#### GIVEN TEXT
- - -
Investors gobbled up shares Chipotle Mexican Grill Inc. when its IPO hit Wall Street Jan. 26 at more than double its offering price. The jump in value was more than just a fleeting surprise though, and investors continued to enjoy strong returns from Chipotle throughout the year, with the stock gaining 39.2 percent to reach $61.23 as of Tuesday from its closing price of $44 the day it went public.
Gains made after the first trading day are more meaningful to individual investors, who often don’t get to buy shares at the offering price. Underwriters usually sell those initial shares to institutional investors.
While investors feasted on gains from Chipotle, the much-anticipated IPO of Internet phone company Vonage Holdings Corp. produced the year’s biggest turkey, starting on its first day in the public sphere. Shares opened at the offering price of $17 on May 24, but closed at $14.85 on the Nasdaq. The slide continued and the stock had lost 54.9 percent to $6.70 by Tuesday.
- - -
#### TASKS FOR THIS EXERCISE
1) Answer these questions using the IPO passage:
(a) On what date did Chipotle's IPO hit Wall Street?
(b) To whom do underwriters usually sell the initial shares?
(c) On which market did Vonage shares close at $14.85?
2) Reproduce the part of the IPO passage starting with "Gains made after" and going on through "to institutional investors.".
3) List every dollar amount that appears in the IPO passage.

#### RAW DATA
- - -
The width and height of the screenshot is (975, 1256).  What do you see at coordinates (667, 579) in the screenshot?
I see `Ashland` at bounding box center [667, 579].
- - -
#### TASK RESULTS
1)
(a) Jan. 26
(b) Institutional investors
(c) The Nasdaq

2)
Gains made after the first trading day are more meaningful to individual investors, who often don’t get to buy shares at the offering price. Underwriters usually sell those initial shares to institutional investors.

3)
$61.23
$44
$17
$14.85
$6.70